HealthDay News — For adults with moderate-to-severe asthma, itepekimab monotherapy is associated with a reduction in events indicating loss of asthma control, according to a study published in the October 28 issue of the New England Journal of Medicine.
Michael E. Wechsler, MD, from National Jewish Health in Denver, and colleagues conducted a phase 2 trial involving adults with moderate-to-severe asthma receiving inhaled glucocorticoids plus long-acting beta-agonists. A total of 296 participants were randomly assigned in a 1:1:1:1 ratio to receive subcutaneous itepekimab, itepekimab plus dupilumab, dupilumab, or placebo every 2 weeks for 12 weeks.
The researchers found that an event indicating loss of asthma control occurred in 22, 27, 19, and 41% of those in the itepekimab, itepekimab plus dupilumab, dupilumab, and placebo groups, respectively, by 12 weeks; the corresponding odds ratios were 0.42 (95% CI, 0.20 to 0.88; P =.02), 0.52 (95% CI, 0.26 to 1.06; P =.07), and 0.33 (95% CI, 0.15 to 0.70) for itepekimab, itepekimab plus dupilumab, and dupilumab compared with placebo. The forced expiratory volume in one second before bronchodilator use increased with itepekimab and dupilumab monotherapies compared with placebo, but not with itepekimab plus dupilumab. Compared with placebo, itepekimab treatment improved asthma control and quality of life and led to a greater reduction in the mean blood eosinophil count.

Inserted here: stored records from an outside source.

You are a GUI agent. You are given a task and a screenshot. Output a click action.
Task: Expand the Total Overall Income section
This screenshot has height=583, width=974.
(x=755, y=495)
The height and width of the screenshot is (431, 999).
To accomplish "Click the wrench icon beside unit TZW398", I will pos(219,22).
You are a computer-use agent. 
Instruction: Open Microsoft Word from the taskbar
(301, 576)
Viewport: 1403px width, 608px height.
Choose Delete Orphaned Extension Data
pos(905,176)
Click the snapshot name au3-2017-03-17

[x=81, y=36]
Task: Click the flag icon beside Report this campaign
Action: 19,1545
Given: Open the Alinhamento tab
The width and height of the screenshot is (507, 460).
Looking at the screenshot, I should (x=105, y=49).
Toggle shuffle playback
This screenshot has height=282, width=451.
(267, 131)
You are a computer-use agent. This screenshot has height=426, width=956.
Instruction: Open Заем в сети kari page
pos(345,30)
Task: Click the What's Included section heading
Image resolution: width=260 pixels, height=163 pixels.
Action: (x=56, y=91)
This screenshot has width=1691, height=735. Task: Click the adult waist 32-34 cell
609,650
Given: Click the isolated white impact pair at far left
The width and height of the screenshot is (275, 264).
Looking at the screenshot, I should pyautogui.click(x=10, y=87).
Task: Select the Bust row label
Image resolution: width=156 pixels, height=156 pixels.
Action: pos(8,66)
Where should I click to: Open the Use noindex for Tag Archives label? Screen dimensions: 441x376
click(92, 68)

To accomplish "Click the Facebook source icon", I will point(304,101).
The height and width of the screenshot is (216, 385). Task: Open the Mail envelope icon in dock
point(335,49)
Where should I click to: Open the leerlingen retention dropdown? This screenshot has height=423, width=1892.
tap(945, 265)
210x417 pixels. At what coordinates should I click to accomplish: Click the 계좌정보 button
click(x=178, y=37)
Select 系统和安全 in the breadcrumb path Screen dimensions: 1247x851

“Both the itepekimab and dupilumab monotherapies led to a lower incidence of events indicating loss of asthma control and to improved lung function,” write the authors of an accompanying editorial. “However, the combination of itepekimab and dupilumab was not superior to either treatment alone.”
Several authors disclosed financial ties to Sanofi and Regeneron, which manufacture itepekimab and funded the study.